SAMARINDA–Kepala Kantor Perwakilan (KPw) Bank Indonesia (BI) Kaltim Tutuk SH Cahyono mengatakan, Kalimantan merupakan sentra penghasil sawit terbesar setelah Sumatra. Luas lahannya mencapai 5,7 juta hektare (ha) dengan produksi TBS mencapai 15,3 juta ton per tahun. Kaltim menjadi salah satu yang punya kontribusi besar, dengan luas areal 1,10 juta ha dan produksi TBS sebesar 13,16 juta ton. Sementara produksi PO Bumi Etam sebesar 3,16 juta ton per tahun.

“Dengan potensi yang sangat besar dari sisi lahan dan produksi, industri hilirisasi CPO di Kaltim masih sangat terbuka dan memiliki tantangan yang besar,” katanya, (14/10). Apalagi Perda Nomor 7 Tahun 2018 tentang Pembangunan Perkebunan Berkelanjutan Pasal 43 Ayat 3 menyebutkan, perusahaan perkebunan wajib membangun industri hilir paling lambat 7 tahun sejak perda ditetapkan.

Tutuk mengungkapkan, pada 2017–2019 volume ekspor CPO Kaltim meningkat. Namun, sepanjang tahun ini tertekan seiring melimpahnya supply dunia. Selain itu, investasi di CPO relatif stagnan sejak 2018. Perlu didorong untuk investasi industri hilir atau olahan CPO meski pihaknya mengakui sektor ini juga sudah cukup berkembang.

“Saat ini sudah terdapat industri di Kaltim yang telah mengolah produk turunan CPO berupa olein atau minyak goreng, biofuel atau biodiesel, palm fatty acid distillate (PFAD), serta stearin (bahan margarin),” ungkapnya.

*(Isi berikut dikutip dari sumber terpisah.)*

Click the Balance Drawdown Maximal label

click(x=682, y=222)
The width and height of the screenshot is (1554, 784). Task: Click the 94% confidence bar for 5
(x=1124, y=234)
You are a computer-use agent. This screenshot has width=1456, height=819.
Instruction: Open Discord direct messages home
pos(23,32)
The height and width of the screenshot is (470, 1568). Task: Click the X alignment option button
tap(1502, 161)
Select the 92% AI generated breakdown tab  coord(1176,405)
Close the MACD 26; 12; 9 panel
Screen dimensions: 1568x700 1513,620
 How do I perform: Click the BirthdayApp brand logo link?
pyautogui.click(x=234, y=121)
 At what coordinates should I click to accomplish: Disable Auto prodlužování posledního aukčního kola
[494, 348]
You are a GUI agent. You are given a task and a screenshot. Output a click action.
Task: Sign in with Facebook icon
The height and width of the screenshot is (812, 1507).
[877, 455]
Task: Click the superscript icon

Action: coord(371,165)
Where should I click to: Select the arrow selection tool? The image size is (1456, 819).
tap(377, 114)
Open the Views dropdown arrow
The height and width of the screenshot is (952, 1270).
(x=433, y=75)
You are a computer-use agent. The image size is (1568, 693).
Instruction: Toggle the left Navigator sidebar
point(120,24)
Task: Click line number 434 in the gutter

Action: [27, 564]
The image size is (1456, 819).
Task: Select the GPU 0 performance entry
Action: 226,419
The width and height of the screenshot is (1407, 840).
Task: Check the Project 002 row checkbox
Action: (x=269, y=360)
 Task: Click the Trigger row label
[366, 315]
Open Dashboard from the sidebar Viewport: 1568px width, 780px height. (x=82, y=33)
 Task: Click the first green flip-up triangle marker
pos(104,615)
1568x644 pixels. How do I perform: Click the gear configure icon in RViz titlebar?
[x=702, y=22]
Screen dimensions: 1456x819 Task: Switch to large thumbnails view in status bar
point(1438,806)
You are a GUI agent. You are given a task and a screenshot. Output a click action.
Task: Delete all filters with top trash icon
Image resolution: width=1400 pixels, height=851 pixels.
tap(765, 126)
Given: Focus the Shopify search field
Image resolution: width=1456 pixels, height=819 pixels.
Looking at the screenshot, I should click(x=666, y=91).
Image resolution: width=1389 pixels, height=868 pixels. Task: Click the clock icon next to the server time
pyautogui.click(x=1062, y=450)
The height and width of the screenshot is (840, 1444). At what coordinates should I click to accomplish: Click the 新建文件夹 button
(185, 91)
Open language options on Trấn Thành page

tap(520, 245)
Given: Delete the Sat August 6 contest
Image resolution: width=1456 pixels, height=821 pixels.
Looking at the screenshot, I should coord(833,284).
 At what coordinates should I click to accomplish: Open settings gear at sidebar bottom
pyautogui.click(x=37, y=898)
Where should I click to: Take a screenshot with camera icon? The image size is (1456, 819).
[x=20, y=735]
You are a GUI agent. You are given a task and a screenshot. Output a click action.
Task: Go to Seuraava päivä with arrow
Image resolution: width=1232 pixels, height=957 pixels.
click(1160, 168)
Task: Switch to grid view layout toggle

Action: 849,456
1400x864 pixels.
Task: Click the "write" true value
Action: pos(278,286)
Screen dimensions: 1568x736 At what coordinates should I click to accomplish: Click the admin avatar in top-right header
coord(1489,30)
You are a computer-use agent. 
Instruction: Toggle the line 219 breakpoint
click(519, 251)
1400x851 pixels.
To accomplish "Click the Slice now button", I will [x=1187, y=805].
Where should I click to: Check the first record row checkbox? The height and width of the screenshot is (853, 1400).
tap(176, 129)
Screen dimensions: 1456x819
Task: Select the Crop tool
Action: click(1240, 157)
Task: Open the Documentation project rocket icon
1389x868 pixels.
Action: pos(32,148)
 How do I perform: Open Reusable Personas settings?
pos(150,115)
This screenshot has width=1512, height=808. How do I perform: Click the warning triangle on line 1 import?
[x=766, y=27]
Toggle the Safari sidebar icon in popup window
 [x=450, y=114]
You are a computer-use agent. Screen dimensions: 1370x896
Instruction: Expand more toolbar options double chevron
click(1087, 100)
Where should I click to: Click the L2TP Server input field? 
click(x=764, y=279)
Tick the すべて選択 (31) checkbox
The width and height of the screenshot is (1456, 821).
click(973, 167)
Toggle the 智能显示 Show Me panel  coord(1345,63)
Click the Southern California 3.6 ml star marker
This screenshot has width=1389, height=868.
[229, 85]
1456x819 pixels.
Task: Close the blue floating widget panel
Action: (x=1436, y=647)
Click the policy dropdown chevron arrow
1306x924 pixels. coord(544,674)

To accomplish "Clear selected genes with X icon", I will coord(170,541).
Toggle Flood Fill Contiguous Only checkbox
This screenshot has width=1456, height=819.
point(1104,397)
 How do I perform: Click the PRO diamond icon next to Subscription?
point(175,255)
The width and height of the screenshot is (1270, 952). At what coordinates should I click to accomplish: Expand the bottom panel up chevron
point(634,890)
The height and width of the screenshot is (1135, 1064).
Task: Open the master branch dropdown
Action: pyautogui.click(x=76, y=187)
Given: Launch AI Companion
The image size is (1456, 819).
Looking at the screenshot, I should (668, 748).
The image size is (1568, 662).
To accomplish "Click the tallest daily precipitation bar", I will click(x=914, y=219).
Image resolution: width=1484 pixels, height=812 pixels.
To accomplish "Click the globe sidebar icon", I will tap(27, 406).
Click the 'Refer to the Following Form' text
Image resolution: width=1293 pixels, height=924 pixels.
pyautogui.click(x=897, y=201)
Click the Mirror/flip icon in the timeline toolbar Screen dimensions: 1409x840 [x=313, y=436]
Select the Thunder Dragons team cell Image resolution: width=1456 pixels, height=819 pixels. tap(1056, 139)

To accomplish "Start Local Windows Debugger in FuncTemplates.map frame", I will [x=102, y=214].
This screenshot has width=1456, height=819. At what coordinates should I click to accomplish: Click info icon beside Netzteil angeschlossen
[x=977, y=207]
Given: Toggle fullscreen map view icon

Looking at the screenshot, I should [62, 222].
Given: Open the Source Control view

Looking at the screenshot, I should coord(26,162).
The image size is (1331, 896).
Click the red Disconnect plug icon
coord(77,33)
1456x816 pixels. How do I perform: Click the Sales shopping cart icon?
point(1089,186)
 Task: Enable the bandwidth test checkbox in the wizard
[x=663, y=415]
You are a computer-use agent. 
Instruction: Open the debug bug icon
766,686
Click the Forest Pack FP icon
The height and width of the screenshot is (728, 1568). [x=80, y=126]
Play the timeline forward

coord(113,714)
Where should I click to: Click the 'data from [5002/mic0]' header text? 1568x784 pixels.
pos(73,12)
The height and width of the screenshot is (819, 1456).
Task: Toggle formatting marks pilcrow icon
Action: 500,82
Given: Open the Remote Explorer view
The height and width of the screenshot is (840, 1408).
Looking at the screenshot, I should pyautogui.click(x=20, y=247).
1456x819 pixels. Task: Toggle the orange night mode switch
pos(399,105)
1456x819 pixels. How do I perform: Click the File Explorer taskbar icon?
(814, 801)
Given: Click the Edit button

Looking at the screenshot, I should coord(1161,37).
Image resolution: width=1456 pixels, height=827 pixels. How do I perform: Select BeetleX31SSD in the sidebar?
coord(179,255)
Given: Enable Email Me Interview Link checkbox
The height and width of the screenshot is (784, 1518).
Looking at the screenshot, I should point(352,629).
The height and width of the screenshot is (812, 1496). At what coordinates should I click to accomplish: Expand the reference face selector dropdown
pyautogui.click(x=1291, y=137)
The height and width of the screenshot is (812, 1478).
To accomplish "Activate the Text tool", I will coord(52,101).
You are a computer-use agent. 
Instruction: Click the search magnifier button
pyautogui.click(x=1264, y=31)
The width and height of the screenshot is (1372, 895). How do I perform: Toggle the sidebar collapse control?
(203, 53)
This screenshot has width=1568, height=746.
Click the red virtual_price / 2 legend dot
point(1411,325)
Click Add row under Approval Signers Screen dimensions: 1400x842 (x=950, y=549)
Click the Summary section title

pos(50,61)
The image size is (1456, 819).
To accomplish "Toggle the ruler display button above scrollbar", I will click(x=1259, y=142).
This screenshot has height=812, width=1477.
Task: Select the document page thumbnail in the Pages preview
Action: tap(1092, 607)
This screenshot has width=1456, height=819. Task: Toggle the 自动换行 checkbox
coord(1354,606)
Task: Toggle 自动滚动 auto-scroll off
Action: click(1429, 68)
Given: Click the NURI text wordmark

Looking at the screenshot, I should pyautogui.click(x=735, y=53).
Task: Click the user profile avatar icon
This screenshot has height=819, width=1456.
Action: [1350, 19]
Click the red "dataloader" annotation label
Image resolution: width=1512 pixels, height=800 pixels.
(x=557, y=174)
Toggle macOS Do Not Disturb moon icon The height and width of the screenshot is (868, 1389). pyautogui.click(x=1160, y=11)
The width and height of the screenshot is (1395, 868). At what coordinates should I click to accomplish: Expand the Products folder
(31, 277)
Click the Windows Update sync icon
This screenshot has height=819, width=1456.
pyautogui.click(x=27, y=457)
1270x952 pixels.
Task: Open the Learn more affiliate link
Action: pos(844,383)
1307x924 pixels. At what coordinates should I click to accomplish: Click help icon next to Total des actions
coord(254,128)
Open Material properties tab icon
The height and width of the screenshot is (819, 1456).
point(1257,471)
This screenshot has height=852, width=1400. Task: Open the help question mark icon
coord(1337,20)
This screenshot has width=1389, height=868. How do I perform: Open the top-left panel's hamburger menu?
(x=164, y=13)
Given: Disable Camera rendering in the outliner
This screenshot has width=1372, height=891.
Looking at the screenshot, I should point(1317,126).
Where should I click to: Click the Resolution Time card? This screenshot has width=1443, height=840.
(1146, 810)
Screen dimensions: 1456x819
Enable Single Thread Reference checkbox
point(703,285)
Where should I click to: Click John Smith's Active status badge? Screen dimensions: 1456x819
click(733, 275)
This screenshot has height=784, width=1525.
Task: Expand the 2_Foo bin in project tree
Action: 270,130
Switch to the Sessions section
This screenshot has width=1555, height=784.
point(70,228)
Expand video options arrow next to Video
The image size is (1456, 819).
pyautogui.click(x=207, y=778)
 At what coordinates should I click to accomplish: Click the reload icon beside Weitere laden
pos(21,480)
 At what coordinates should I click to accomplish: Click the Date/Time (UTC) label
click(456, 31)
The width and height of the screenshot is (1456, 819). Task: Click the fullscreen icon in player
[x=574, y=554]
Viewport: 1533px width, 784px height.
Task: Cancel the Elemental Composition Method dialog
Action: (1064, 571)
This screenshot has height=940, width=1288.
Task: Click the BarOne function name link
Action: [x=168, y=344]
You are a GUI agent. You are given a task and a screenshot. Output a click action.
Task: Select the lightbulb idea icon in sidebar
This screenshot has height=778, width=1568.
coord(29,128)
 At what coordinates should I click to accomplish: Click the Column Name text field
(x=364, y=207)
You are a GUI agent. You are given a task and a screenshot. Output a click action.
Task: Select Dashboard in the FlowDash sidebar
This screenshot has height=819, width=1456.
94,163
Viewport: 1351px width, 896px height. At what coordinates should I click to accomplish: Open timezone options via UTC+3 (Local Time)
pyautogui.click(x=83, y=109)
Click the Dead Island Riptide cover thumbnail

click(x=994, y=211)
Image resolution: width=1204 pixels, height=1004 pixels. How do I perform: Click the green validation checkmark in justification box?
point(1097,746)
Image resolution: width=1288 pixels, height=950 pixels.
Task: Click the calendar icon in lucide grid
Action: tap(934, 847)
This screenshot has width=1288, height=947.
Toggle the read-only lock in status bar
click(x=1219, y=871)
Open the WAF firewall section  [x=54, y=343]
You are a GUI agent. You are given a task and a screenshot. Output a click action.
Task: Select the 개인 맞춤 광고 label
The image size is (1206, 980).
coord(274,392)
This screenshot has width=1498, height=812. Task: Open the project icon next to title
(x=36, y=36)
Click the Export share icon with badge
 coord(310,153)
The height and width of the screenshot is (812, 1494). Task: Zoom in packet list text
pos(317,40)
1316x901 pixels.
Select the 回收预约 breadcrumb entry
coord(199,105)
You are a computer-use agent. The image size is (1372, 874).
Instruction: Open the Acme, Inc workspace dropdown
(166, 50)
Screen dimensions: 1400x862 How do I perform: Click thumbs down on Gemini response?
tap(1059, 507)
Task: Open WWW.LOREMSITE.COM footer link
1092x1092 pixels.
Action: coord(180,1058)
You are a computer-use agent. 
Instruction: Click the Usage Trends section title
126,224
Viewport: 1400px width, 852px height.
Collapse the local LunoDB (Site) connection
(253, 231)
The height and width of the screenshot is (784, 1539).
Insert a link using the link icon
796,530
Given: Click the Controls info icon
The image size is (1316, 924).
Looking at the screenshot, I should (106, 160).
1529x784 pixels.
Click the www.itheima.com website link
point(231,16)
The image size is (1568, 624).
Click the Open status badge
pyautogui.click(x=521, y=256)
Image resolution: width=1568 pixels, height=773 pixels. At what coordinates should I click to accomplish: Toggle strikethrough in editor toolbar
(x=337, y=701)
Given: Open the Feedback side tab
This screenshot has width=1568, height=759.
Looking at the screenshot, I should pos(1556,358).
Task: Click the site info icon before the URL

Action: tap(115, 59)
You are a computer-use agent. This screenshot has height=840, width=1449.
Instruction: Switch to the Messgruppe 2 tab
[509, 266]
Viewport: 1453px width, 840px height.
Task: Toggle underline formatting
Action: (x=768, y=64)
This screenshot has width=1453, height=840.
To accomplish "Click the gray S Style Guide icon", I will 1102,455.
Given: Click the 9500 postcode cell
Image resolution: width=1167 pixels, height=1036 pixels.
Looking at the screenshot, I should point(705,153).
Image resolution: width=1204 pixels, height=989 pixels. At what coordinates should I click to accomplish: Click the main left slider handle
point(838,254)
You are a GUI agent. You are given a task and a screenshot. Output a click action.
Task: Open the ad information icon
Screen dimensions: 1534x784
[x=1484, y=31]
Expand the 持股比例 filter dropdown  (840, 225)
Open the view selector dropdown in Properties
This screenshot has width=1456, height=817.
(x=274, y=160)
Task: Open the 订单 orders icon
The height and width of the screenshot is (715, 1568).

Seperti yang dilakukan Kutai Refinery Nusantara dengan produk turunan minyak goreng dan biofuel. Kutai Refinery Nusantara berencana menambah kapasitas biodiesel mencapai 419.540 kilo liter per tahun pada 2021 dengan total investasi mencapai USD 32 juta. Pangsa kapasitas tersebut mencapai 33 persen terhadap produksi biodiesel Kalimantan dan 3,48 persen terhadap produksi biodiesel nasional.

Selanjutnya, ada perusahaan Kalimantan Agro Nusantara yang melakukan pengapalan perdana sebanyak 2.001,73 ton CPO hasil produksi perusahaan di Pelabuhan Maloy Batuta yang dikirim untuk memenuhi kebutuhan PT Kutai Refinery Nusantara. Saat ini, pabrik tengah melakukan performance test untuk pengolahan berkelanjutan selama 20 jam dengan target pengolahan 600 ton per hari.

Lalu ada juga Louis Dreyfus Company berlokasi di Balikpapan-PPU dengan produksi meliputi CPO, olein (minyak goreng), PFAD, dan stearin (fraksi padat) dengan kapasitas kurang lebih 1.700 ton per hari. Negara tujuan utama ekspor adalah Tiongkok, Pakistan, Filipina, Afrika, dan Eropa.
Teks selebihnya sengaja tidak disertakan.